| ▲ | vessenes 3 hours ago | |
Interesting they get to rev this with the release of a new flash model. I'm speculating part of the distil pipeline includes the image gen stuff; that seems like internal tooling that will pay dividends over time, if true. New frontier model -> automatic new image model. Even if it's just incremental updates, it's good for both the product cadence and compounding improvements. | ||
| ▲ | WarmWash 3 hours ago | parent | next [-] | |
The confusion here is dense, 3.1 Flash Image is not 3.1 Flash. The banana models (image) are a different than the mainline models, but the confusingly leverage the same naming scheme. | ||
| ▲ | NitpickLawyer 3 hours ago | parent | prev [-] | |
> the distil pipeline I don't have inside info, but everything we've seen about gemini3.0 makes me think they aren't doing distillation for their models.

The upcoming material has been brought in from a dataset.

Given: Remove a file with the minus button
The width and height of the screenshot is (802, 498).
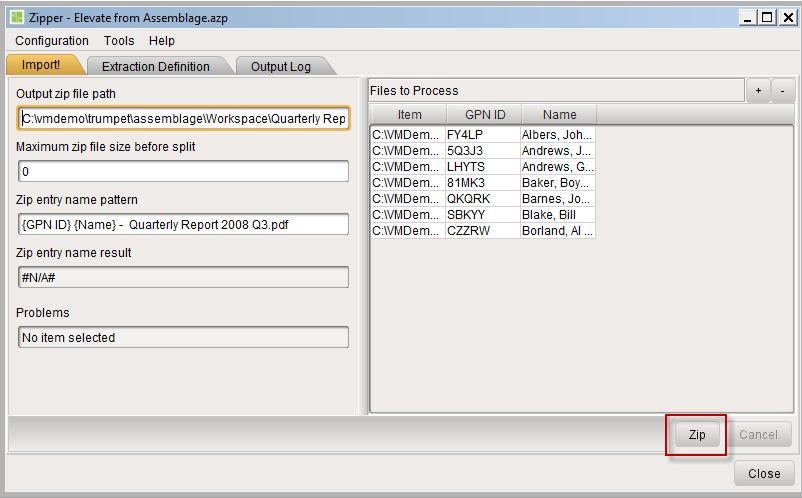Looking at the screenshot, I should (783, 91).
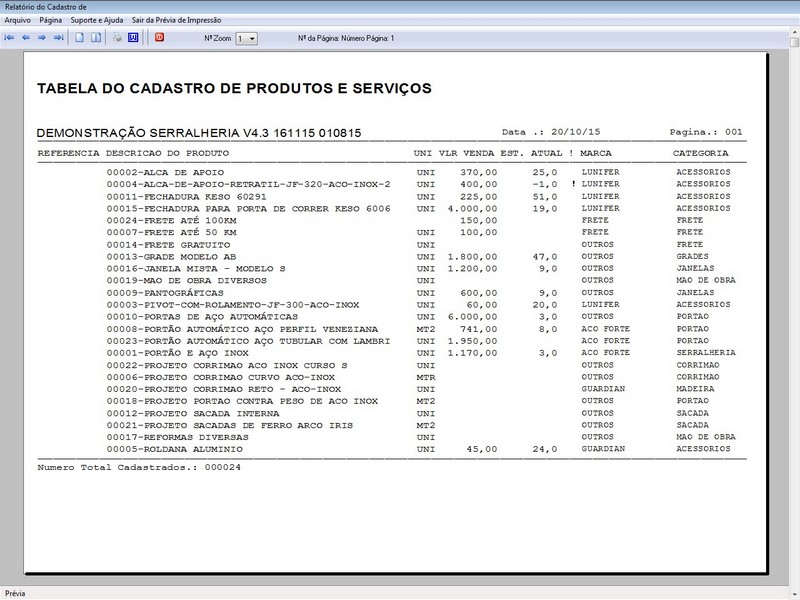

They are likely training different arch/sizes in parallel. Gemini 3.0-flash was better than 3.0-pro on a bunch of tasks. That shouldn't happen with distillation. So my guess is that they are working in parallel, on different arches, and try out stuff on -flash first (since they're smaller and faster to train) and then apply the learnings to -pro training runs. (same thing kinda happened with 2.5-flash that got better upgrades than 2.5-pro at various points last year). Ofc I might be wrong, but that's my guess right now. | ||